The star pointed to specific sequences that mirror modern action beats. Scarlett O'Hara's deadly encounter with a Union soldier particularly impressed him. "It's not easy to kill Union soldiers in a hoop skirt," he noted, as if speaking from experience.

Technical Innovation Before CGI

Beyond the wartime drama, he praised the film's groundbreaking technical work. The 1939 epic achieved its spectacular effects "way before the days of computer-generated effects." Those burning Atlanta sequences required real fire, real smoke, real danger.

Other film experts have different theories about action cinema's birth. Guillermo del Toro champions 1964's The Train.
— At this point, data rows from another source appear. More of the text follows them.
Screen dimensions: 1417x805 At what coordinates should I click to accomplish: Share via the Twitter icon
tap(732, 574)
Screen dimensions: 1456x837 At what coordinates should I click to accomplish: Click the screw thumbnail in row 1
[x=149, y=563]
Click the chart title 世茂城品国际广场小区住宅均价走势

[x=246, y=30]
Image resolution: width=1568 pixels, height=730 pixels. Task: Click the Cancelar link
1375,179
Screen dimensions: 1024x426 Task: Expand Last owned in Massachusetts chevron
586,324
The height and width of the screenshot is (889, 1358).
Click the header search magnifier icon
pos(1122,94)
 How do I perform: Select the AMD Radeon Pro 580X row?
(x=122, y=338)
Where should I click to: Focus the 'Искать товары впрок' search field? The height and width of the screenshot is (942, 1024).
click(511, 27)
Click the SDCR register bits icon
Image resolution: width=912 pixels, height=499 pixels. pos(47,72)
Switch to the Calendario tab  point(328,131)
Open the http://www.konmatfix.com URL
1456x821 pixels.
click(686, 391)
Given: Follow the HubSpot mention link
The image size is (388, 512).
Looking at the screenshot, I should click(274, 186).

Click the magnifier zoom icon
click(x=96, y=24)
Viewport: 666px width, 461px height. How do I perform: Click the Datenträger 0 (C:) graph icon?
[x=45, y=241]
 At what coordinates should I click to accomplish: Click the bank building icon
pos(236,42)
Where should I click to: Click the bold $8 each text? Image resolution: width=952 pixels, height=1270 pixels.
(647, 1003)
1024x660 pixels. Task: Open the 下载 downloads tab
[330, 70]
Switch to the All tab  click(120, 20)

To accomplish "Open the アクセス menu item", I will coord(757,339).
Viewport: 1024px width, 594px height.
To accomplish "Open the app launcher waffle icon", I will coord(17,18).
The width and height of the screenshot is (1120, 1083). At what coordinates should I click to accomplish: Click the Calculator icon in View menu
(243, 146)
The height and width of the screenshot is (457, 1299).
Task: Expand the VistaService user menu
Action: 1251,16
The British Film Institute traces the genre back to 1924's The Thief of Bagdad. This latest theory falls somewhere between those dates.

Rhett Butler as Proto-Action Hero

The comparison isn't entirely far-fetched. Rhett Butler's desperate flight from burning Atlanta does sound like a Fast & Furious sequence. Just swap the horsepower for actual horses. The four-hour epic contains enough wartime action to justify the classification.

Gone With the Wind's massive scope allows for multiple interpretations. Its influence spans countless genres and decades. Whether it truly launched action cinema remains debatable, but the argument has merit. The film certainly delivered thrills that audiences had never experienced before.